COMPLETE THE FOLLOWING:
**A.** In two sentences, summarize the post below about the Connecticut shootings.
**B.** Answer these questions using the post below about the Connecticut shootings:
(i) Through what channels did most of the responses to the earlier post come?
(ii) Which Bible passage is cited for God casting souls into Hell?
(iii) What did the children probably have no knowledge of?

DOCUMENT SEGMENT:
Thank you for the responses to the post, Did God Cause the Connecticut Shootings. The responses came mostly through Facebook and other media. Some thought the article didn’t go far enough. Others thought it went too far. So, let’s consider the objections in these two directions. First we will consider the objection which says my view did not go far enough.
Basically, my argument is that the immediate cause of the deaths is rightly placed upon Adam Lanza, who alone was responsible for killing more than two dozen people in Newtown, Connecticut. He will be held accountable by God for his sinful, murderous actions. However, God was not absent from the horror. Ultimately, God—secretly and mysteriously—was (and is) causing it all to work together for a greater, eternal good.
Objection one says that this argument does not go far enough. Instead, the argument should state not only that God was present, but that He was also present specifically to enact His judgment. In other words, God caused the event to happen to exact His judgment against America and, especially, America’s schools.
So, the question becomes, was this an action of God’s judgment on American schools for rejecting Him and removing prayer? No, I don’t think it was.
Here’s why I say “no.” I have no hesitation stating that God exacts His perfect justice against sins. God punishes the wicked. He is gracious and compassionate, slow to anger, and abounding in steadfast love, but He will by no means leave the guilty unpunished (see Exodus 34:6-7). Every evil action, thought, and deed will face the bar of perfect justice, and our God is a consuming fire! He will, in fact, cast souls into Hell (Luke 12:5), and He will ultimately usher in a new heaven and a new earth for all who believe. Thus, it is always a fitting word to say,
“See to it that you do not refuse Him who is speaking. For if those did not escape when they refused him who warned them on earth, much less will we escape who turn away from Him who warns from heaven” (Hebrews 12:25).
Nevertheless, God’s judgment is better directed than the bullets at Sandy Hook. God’s judgment is precise and exact—even down to the thoughts and intentions of the individual heart. So, what evidence is there which suggests these particular kids were guilty of the particular sins God supposedly judged on this occasion? The kids weren’t responsible for prayer being removed from their schools. They probably had no knowledge of any of the lawsuits which led to the excising of God from student classrooms. Yes, God judges—but not haphazardly!

ITEMS:

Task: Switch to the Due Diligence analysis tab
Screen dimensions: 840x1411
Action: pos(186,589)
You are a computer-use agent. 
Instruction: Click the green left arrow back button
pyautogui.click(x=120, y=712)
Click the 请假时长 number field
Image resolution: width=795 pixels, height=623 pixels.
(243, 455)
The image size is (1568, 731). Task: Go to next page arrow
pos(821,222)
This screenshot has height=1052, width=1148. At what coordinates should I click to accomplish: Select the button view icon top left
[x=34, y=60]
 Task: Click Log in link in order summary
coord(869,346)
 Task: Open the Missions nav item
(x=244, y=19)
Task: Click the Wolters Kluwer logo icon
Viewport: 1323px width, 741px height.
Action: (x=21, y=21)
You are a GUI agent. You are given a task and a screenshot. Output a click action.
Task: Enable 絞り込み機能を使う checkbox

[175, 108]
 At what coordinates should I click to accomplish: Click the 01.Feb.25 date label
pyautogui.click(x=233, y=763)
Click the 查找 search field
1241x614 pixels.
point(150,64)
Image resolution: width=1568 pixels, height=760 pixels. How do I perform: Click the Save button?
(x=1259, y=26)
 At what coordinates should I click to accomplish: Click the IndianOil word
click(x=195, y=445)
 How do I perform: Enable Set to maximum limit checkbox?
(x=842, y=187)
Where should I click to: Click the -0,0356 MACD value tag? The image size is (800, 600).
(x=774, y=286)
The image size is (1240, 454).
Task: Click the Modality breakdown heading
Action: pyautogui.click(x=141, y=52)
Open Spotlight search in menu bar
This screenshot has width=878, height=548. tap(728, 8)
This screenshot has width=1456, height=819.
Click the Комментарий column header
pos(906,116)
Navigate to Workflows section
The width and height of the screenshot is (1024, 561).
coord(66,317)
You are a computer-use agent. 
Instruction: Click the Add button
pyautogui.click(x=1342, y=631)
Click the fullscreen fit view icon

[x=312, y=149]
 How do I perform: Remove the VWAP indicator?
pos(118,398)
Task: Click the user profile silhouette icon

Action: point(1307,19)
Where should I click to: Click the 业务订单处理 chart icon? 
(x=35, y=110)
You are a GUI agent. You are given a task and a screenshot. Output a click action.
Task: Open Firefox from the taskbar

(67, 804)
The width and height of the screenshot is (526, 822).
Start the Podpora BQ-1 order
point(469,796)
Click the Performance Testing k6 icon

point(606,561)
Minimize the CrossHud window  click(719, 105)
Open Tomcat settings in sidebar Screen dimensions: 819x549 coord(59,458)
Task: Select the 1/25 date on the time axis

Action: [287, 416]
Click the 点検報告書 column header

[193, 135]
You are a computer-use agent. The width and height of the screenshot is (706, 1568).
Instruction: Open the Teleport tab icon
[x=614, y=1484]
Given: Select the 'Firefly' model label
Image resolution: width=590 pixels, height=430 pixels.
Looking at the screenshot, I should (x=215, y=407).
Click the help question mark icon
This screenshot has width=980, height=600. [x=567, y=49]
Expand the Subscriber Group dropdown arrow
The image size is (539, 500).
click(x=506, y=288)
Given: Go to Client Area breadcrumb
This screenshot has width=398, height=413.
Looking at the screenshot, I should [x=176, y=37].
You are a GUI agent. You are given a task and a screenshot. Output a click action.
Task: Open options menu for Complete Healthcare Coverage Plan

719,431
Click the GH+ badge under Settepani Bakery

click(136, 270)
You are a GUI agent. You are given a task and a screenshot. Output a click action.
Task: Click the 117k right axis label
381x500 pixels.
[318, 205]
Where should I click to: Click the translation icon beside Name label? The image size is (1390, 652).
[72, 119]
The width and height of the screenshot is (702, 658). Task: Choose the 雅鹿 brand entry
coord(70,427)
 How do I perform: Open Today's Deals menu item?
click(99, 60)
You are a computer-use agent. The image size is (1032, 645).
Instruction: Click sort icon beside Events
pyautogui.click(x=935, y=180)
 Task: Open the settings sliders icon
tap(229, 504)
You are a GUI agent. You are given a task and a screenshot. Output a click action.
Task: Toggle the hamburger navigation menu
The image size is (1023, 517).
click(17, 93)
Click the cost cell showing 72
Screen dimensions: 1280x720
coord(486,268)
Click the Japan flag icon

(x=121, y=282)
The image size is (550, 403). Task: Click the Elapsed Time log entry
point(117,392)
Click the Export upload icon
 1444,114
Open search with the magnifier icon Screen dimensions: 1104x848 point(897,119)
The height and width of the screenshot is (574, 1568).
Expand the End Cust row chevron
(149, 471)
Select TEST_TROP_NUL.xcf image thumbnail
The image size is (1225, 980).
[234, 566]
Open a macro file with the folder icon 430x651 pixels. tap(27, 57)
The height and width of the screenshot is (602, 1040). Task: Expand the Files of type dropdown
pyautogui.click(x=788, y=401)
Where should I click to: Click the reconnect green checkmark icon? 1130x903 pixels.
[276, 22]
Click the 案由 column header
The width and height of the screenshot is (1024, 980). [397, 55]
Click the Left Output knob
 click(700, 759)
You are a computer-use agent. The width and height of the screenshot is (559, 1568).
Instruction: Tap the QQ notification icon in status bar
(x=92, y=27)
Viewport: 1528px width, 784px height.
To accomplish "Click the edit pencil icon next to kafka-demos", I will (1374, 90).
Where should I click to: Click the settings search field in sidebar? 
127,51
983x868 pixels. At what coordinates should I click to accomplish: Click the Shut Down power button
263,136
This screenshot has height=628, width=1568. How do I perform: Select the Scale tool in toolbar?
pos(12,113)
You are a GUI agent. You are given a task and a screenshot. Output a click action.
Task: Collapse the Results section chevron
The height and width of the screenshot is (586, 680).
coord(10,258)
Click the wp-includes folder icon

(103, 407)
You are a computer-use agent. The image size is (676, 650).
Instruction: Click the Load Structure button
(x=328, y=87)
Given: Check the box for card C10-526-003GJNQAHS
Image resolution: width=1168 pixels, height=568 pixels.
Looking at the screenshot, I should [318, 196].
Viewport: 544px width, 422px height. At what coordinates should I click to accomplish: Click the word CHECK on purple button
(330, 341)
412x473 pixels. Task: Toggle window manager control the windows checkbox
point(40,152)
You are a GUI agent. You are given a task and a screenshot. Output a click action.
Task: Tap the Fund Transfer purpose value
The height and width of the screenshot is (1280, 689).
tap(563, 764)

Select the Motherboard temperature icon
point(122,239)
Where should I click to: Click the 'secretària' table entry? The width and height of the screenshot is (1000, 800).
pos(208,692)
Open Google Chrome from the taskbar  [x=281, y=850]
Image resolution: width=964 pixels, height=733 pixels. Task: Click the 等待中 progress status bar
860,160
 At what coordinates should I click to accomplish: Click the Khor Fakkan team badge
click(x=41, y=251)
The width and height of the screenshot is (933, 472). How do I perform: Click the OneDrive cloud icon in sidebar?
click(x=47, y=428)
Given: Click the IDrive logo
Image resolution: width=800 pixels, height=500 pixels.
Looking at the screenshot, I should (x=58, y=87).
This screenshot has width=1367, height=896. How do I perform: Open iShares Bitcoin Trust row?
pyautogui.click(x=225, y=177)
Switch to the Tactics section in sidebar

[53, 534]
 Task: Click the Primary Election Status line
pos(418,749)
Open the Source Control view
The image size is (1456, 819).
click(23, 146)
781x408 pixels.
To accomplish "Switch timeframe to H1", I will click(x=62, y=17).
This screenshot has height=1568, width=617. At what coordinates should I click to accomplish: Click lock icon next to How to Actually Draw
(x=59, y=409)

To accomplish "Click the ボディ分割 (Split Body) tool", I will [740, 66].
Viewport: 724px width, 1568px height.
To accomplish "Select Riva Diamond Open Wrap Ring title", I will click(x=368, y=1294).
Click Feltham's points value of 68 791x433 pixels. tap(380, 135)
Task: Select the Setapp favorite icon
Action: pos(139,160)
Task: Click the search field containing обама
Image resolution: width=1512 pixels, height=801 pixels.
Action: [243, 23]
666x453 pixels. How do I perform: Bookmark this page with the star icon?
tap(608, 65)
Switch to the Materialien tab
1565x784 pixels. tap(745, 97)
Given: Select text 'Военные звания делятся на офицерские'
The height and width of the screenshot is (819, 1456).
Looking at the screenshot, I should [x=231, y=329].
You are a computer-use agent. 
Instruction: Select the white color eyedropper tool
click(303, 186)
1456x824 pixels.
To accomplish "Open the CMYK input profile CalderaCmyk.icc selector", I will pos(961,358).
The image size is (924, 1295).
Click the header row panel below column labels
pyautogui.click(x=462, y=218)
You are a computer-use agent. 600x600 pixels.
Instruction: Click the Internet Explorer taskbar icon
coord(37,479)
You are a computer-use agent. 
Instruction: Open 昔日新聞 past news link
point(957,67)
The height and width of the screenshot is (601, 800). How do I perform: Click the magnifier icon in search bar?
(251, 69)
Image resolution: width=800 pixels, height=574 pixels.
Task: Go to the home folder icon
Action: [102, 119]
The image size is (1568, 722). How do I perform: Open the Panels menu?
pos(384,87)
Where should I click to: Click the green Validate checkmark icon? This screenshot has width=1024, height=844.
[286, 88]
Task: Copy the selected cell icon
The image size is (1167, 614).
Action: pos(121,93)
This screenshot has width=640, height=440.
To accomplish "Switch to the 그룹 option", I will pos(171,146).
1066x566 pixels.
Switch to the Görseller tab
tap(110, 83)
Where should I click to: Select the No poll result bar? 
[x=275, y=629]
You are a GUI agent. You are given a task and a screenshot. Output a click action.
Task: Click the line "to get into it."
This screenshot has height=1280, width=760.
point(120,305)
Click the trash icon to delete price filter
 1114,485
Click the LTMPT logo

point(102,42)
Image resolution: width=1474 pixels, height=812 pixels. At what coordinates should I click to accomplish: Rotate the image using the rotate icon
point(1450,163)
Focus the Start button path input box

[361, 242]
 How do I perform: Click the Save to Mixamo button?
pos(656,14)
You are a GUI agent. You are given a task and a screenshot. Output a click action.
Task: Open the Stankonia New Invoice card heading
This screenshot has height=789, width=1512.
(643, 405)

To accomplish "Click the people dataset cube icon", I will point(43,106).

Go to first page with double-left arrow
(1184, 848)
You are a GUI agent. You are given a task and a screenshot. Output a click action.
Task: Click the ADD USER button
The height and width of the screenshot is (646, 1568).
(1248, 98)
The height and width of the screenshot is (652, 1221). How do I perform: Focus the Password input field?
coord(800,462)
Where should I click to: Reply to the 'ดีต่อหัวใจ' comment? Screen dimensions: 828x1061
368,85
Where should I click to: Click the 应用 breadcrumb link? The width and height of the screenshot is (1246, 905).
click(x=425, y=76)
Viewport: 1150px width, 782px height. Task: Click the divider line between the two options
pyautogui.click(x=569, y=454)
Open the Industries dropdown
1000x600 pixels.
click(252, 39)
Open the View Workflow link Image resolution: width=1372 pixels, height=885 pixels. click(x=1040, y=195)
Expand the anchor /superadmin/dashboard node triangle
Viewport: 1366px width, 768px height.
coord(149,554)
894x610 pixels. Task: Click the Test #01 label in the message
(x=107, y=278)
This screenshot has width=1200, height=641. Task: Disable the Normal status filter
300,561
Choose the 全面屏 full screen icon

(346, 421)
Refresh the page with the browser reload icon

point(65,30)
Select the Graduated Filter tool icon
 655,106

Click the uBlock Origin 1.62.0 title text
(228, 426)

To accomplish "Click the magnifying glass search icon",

EXPECTED ANSWERS:
**A.** The author answers responses to an earlier post, holding that Adam Lanza alone was immediately responsible for the Newtown killings while God was secretly working it all together for a greater, eternal good. Taking up the objection that the shooting was God's judgment on American schools for removing prayer, the author rejects it, arguing that God's judgment is precise and that the children were not responsible for prayer being removed.

**B.**
(i) Mostly through Facebook and other media.
(ii) Luke 12:5.
(iii) The lawsuits that led to the excising of God from student classrooms.